What is needed => Would you give the data below back exactly as it reads?

Listed records =>
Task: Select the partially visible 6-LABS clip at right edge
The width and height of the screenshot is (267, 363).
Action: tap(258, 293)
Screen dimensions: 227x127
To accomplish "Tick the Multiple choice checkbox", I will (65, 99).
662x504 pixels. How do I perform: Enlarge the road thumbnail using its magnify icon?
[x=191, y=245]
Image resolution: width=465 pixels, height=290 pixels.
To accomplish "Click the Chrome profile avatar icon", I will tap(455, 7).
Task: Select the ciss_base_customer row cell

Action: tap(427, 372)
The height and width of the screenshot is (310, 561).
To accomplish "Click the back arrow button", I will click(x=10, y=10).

Final answer =>
Task: Select the partially visible 6-LABS clip at right edge
The width and height of the screenshot is (267, 363).
Action: tap(258, 293)
Screen dimensions: 227x127
To accomplish "Tick the Multiple choice checkbox", I will (65, 99).
662x504 pixels. How do I perform: Enlarge the road thumbnail using its magnify icon?
[x=191, y=245]
Image resolution: width=465 pixels, height=290 pixels.
To accomplish "Click the Chrome profile avatar icon", I will tap(455, 7).
Task: Select the ciss_base_customer row cell

Action: tap(427, 372)
The height and width of the screenshot is (310, 561).
To accomplish "Click the back arrow button", I will click(x=10, y=10).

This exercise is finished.